IFAW Chasing cattle to conserve Tsavo
Direct from Tsavo East National Park in Kenya, an International Fund for Animal Welfare grantee for the past four years, Assistant Warden, Paul Muya, explains a current challenge being faced – an influx of cattle being herded into the park due to lack of pasture for the animals outside of park borders.
To check unprecedented livestock influx in southern parts of Tsavo East National Park, park management has come up with an audacious idea; close the office, get to work! And in the wake of operation toa ngombe, 31 suspects were nabbed and 7500 heads of cattle driven out of the park.
Late last month, areas in Ndara, Ngutuni, Maungu, Bachuma and Morondo, saw running battles of wit and might, when park staff began driving livestock that threatened to destroy the largest ecosystem in the country, out of park limits.

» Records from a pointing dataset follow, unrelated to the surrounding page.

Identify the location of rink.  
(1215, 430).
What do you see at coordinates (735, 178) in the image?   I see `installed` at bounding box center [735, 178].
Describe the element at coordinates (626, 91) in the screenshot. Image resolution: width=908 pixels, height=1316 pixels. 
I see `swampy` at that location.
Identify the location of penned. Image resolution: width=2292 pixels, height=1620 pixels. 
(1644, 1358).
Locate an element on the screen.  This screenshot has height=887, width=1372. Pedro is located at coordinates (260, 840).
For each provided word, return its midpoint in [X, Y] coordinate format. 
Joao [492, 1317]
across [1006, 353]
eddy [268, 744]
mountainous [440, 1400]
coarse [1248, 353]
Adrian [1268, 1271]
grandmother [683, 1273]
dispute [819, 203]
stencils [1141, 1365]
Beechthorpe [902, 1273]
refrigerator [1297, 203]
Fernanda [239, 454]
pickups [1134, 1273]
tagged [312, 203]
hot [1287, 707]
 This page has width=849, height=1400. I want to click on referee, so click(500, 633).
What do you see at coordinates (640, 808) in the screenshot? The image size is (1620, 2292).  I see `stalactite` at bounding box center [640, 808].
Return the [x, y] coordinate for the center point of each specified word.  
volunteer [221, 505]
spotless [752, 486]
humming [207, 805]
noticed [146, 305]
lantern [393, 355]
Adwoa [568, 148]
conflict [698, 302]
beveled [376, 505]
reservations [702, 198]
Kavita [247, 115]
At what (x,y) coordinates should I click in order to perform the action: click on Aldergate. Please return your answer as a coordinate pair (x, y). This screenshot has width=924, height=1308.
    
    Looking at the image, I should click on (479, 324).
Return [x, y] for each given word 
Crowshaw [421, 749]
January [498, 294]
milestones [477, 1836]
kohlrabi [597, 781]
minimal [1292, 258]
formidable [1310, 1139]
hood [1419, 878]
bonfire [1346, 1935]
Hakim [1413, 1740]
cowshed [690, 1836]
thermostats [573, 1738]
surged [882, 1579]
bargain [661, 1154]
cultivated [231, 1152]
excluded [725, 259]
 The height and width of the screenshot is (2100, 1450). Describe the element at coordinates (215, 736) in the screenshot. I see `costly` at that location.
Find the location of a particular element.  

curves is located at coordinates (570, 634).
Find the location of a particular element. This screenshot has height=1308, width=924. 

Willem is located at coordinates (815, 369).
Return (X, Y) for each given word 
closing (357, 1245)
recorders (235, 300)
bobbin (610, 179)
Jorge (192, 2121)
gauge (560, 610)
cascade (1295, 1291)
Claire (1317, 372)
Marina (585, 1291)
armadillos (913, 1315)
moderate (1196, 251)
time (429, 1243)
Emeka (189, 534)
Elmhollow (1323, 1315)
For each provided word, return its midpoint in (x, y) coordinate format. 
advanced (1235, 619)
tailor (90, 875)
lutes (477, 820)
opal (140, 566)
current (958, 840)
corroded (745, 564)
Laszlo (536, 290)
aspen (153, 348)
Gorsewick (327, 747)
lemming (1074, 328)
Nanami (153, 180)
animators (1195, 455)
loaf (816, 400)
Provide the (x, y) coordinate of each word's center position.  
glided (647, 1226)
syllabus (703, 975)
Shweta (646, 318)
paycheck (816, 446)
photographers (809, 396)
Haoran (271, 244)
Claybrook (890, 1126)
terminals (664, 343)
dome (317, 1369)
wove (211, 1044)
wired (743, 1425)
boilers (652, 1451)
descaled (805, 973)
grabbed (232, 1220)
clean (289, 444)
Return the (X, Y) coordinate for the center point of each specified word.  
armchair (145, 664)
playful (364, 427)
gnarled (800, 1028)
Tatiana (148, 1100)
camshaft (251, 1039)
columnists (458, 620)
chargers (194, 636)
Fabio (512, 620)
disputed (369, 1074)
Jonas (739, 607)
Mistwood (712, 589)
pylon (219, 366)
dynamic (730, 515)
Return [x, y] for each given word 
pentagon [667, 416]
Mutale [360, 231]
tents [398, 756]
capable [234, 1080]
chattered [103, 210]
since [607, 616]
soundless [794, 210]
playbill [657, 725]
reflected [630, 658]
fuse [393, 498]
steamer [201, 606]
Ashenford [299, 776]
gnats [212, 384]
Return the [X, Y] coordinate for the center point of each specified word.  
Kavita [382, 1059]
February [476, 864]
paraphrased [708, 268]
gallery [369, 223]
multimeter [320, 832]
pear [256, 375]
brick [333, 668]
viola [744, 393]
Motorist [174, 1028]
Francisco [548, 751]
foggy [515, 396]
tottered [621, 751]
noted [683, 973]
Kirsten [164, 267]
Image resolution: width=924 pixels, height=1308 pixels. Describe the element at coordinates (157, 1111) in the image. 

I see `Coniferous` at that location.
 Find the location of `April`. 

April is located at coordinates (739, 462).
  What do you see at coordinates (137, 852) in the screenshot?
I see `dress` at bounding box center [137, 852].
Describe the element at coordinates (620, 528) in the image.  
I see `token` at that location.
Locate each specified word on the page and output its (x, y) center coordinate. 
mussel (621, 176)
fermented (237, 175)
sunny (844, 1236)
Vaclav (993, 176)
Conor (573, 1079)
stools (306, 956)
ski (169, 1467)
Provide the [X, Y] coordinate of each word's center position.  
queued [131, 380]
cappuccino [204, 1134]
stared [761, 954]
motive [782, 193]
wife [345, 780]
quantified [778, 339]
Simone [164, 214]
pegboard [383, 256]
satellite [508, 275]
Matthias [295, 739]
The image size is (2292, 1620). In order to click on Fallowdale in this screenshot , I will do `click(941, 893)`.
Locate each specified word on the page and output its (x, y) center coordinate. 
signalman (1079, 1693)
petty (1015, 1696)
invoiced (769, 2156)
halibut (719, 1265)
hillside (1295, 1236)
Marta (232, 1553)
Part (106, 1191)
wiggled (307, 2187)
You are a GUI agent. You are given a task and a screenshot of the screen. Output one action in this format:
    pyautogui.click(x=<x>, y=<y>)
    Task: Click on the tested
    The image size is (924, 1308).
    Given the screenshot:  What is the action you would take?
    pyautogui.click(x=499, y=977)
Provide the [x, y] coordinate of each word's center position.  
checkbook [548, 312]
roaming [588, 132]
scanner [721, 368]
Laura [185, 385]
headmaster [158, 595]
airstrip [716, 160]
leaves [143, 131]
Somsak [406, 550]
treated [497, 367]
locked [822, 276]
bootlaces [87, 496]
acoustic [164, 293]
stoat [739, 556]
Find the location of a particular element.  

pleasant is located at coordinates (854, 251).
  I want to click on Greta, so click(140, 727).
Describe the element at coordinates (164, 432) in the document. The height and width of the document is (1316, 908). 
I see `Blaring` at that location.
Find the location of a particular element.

“The park is experiencing its most trying moments ever,” quipped Yussuf Adan, Senior Warden of the park. He attributes livestock incursion to the persistent drought ravaging several parts of the country as well as the declaration of the Taita Taveta district as a disease-free zone.
Southern parts of the park are green following shorts rains in the recent parts, hence, livestock owners have been ferrying cattle into the park with track trailers from as far as Garissa in the Northeastern province and Kajiando in Rift Valley. It is believed that their animals are offloaded at Maungu, a hitherto sleepy town along Nairobi – Mombasa Highway that borders the park in the south. The town is dotted with makeshift bomas and herdsmen resplendent while familiar kikoi and Maasai regalia are a common site in the town.
Due to readily available pasture in the park and water that leaks along the Mzima springs water pipeline in the southern park border, thousands of heads of cattle are being brought into the park. Even more compounding is the fact that the road and railway line land reserve is not under the protection of Kenya Wildlife Service (KWS). Herdsmen are having a field day.
Sustained effort to keep livestock at bay by KWS rangers has done little to deter the vice. Each day, up to 10 herdsmen are arrested and hundreds of livestock are driven out of the park. Illegal entry and introduction of domestic animals in protected areas is a crime stipulated in the Wildlife Act (cap 376). Upon conviction, suspects are fined up to Kshs.7,000 and/or imprisonment of three months.
The KWS security team is upbeat about the new strategy. According to the Senior Warden, livestock incursion will be a thing of the past. “The number of livestock introduced to the park has now reduced to a mere handful,” says Yussuf. “We are winning the battle.”
In the wake of this phenomenon, researchers are mourning the aftermath of the livestock invasion. Preliminary findings indicate that the natural habitat of the Tsavo ecosystem has been facing tremendous degradation due to overstocking of livestock. In some areas, the land has been left bare.
“The livestock incursion to the park is a dynamic process, which if allowed to operate freely with little human control, is critical to perpetuation of natural conditions in the wilderness. The livestock influx to the park has lead to the decrease or displacement of plant and animal species,” observes Dr Ndeere, a senior research scientist in Tsavo.
Notable habitat destruction in Tsavo is manifested by alteration of ecosystem stratification contributing to soil erosion, ecological succession, trampling on young animals, damage of burrows and shrubs used as shelter and removal of forage. The research indicates that tourism, a major revenue generation venture in the park, will suffer greatly if livestock influx is not curbed.
But, all is not lost. IFAW’s partnership with KWS to rehabilitate the Tsavo ecosystem is of great aid when facing challenges such as this one . Only recently, a tanker load of fuel was delivered to the park to help with this situation and similar operations.
“The IFAW partnership with KWS at Tsavo has allowed us to achieve major milestones in our conservation efforts,” says Yussuf. The project with IFAW is currently in its fourth year.
Tsavo National Park was originally established in 1948 and is home to Kenya’s most critical elephant population.